Task to carry out: Begin at the line below that has "The height and width of the screenshot is (583, 638)." and stop after the line that has "The image size is (611, 366).". Please restate only those lines, word for word.

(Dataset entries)
━━━━━━━━━━

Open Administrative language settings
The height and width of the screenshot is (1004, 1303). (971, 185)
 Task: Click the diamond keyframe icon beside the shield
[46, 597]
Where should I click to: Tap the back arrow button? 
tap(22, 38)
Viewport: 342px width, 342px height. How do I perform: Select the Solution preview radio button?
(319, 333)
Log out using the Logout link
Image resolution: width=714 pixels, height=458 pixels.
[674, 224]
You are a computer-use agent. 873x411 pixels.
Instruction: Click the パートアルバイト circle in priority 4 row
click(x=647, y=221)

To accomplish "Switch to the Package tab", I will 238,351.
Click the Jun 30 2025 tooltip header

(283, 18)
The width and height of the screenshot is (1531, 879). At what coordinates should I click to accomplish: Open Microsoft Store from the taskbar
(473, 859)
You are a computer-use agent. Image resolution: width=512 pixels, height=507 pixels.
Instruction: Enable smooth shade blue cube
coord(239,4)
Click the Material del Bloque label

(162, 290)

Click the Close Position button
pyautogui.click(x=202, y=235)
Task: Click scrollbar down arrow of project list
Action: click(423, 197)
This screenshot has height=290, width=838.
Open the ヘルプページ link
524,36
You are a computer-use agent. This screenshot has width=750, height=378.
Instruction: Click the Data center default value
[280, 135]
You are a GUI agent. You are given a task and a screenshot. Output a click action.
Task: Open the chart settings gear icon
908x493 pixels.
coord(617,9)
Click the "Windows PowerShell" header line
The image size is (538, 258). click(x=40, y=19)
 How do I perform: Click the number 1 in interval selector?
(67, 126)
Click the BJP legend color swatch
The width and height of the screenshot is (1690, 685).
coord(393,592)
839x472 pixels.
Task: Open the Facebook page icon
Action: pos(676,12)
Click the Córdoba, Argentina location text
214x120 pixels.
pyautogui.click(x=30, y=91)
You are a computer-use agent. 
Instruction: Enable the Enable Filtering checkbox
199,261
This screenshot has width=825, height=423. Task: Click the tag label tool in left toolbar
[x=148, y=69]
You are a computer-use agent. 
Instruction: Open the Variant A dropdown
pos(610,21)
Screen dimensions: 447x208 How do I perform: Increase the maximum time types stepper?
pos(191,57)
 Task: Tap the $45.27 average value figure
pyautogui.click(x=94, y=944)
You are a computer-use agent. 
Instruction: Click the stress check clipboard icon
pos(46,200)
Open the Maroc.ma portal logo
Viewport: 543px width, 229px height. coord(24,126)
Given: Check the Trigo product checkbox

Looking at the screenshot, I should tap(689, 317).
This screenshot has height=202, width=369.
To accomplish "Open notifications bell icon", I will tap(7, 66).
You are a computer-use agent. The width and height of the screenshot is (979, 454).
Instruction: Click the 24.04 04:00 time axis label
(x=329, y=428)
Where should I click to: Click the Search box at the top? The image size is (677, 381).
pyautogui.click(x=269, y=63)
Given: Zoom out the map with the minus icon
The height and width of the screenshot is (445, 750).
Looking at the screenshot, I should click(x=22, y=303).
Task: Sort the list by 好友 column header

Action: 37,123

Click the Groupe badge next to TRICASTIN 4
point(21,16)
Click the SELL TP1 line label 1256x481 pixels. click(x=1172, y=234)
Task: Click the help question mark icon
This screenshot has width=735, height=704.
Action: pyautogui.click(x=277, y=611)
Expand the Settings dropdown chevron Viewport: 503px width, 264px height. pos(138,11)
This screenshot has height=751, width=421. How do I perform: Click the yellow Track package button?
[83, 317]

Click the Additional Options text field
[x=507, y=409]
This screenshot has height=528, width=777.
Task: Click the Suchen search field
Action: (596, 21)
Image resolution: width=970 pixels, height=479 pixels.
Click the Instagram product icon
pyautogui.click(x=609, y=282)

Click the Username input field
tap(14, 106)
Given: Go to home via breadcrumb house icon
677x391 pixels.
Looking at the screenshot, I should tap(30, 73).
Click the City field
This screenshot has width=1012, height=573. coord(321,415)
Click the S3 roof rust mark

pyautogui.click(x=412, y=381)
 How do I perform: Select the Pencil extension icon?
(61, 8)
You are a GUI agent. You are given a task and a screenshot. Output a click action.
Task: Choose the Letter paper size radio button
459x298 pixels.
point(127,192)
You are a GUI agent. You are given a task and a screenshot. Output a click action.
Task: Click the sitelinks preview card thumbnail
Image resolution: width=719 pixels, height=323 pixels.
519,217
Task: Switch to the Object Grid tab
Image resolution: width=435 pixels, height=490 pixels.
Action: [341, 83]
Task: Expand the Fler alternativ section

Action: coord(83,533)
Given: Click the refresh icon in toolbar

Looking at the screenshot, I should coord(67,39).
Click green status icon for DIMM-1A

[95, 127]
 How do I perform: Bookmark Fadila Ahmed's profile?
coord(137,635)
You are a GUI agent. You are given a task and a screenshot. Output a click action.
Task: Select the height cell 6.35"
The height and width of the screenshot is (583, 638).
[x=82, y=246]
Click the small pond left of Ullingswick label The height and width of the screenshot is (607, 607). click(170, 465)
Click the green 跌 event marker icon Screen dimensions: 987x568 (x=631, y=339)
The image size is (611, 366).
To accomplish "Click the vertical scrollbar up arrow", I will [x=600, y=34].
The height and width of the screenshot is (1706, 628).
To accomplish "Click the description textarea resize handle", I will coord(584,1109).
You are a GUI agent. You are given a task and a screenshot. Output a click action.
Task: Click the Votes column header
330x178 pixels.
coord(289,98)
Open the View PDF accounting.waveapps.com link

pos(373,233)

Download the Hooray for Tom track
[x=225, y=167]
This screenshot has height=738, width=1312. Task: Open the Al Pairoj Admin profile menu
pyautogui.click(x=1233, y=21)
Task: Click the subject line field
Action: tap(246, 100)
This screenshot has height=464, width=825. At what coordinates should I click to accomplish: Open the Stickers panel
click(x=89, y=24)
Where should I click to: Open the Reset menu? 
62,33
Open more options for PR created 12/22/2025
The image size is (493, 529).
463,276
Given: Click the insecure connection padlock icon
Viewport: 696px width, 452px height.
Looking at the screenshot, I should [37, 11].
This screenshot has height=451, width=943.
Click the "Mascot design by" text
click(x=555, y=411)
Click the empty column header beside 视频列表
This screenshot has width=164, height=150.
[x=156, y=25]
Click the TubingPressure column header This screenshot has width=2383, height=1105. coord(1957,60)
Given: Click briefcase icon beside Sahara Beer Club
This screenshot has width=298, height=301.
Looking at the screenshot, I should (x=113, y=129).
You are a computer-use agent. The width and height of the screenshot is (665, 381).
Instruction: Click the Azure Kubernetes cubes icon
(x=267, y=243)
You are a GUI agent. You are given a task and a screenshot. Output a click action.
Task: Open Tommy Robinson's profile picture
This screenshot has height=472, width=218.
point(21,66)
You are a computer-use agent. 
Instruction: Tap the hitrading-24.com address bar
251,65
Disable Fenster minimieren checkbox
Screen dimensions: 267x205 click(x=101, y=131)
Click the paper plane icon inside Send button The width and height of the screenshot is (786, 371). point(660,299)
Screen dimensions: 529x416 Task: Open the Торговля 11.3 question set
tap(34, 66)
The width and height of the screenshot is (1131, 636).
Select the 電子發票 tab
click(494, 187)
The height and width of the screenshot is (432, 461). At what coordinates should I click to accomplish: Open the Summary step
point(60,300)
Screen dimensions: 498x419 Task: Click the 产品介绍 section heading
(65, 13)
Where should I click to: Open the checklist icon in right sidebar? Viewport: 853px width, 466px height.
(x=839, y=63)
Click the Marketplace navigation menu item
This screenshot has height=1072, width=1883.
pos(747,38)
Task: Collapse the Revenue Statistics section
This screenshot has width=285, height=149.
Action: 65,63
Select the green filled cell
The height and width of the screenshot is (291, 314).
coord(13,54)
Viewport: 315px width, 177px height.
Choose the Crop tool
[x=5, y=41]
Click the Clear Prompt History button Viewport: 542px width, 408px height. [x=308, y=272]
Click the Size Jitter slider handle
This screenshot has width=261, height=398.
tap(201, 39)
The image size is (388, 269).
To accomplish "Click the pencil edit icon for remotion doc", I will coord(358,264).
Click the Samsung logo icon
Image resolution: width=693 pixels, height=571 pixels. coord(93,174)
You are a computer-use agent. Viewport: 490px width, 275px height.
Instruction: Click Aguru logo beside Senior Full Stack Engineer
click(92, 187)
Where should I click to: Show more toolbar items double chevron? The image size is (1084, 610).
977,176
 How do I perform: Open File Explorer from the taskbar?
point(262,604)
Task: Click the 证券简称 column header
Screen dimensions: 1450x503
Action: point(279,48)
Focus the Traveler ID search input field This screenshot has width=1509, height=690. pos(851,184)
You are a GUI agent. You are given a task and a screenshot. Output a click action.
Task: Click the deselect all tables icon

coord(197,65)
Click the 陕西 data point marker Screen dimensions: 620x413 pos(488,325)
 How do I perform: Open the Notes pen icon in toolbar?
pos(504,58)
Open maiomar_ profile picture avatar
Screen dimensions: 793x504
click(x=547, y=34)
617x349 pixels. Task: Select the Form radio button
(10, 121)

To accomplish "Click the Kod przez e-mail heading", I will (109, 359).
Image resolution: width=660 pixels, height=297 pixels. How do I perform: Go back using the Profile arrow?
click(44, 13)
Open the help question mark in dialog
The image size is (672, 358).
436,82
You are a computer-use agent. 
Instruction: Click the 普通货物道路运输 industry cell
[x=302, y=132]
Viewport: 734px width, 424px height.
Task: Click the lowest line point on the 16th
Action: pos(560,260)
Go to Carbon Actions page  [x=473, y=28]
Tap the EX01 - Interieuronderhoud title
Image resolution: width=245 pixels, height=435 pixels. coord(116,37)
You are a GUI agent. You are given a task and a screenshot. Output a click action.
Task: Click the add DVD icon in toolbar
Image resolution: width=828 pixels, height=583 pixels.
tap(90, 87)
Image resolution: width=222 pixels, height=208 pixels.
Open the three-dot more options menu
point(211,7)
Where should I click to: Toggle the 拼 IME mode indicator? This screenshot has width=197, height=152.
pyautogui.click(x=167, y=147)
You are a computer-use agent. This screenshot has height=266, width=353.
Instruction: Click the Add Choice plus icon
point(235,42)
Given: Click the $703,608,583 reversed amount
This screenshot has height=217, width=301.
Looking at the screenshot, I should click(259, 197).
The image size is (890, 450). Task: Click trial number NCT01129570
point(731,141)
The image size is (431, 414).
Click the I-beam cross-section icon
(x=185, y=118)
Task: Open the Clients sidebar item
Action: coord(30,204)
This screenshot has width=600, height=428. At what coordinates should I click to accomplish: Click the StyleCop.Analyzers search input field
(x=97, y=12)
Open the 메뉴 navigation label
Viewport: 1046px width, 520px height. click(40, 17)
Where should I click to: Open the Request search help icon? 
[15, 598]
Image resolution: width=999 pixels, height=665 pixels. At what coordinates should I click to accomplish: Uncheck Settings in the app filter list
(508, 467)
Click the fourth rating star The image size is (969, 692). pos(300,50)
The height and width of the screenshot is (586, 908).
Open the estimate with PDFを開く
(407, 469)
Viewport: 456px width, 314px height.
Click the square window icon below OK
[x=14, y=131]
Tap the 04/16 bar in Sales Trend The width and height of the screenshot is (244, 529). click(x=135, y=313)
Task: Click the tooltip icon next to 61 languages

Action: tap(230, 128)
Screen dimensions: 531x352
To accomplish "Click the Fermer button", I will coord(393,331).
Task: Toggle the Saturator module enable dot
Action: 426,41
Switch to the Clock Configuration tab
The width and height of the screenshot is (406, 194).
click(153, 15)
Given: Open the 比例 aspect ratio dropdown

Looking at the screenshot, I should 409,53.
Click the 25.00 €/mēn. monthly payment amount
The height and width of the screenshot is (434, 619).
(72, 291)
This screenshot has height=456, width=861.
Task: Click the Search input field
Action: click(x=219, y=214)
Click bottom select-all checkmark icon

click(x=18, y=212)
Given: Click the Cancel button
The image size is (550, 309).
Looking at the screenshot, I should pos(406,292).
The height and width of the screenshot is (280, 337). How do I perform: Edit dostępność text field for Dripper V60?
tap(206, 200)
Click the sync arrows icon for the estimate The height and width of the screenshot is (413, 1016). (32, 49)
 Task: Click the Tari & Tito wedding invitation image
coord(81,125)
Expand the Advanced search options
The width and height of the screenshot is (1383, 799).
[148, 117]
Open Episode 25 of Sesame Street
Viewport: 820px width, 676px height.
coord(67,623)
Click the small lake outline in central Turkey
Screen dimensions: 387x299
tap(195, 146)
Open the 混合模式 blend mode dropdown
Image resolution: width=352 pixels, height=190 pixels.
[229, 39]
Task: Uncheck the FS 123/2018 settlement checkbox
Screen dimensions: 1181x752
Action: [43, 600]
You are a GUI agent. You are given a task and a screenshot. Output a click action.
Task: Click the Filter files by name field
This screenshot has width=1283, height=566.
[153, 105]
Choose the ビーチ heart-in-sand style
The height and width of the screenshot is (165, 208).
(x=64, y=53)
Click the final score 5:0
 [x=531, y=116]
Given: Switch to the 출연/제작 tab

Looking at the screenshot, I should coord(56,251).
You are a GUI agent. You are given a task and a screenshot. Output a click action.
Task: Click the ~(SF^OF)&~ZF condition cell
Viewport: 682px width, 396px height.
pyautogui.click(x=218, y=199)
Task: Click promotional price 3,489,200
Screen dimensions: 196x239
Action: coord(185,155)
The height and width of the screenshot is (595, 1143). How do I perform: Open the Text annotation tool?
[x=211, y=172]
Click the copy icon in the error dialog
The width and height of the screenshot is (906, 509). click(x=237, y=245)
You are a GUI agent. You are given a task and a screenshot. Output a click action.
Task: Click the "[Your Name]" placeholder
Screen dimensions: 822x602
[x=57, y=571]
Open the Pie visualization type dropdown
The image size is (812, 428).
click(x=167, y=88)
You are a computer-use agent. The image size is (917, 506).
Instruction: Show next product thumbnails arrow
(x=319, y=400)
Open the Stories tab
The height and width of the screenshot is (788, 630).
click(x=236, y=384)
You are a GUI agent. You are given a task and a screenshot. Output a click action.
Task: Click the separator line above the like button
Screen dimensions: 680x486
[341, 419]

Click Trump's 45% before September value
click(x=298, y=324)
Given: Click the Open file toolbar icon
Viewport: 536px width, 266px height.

━━━━━━━━━━

Task output:
The height and width of the screenshot is (583, 638).
[x=82, y=246]
Click the small pond left of Ullingswick label The height and width of the screenshot is (607, 607). click(170, 465)
Click the green 跌 event marker icon Screen dimensions: 987x568 (x=631, y=339)
The image size is (611, 366).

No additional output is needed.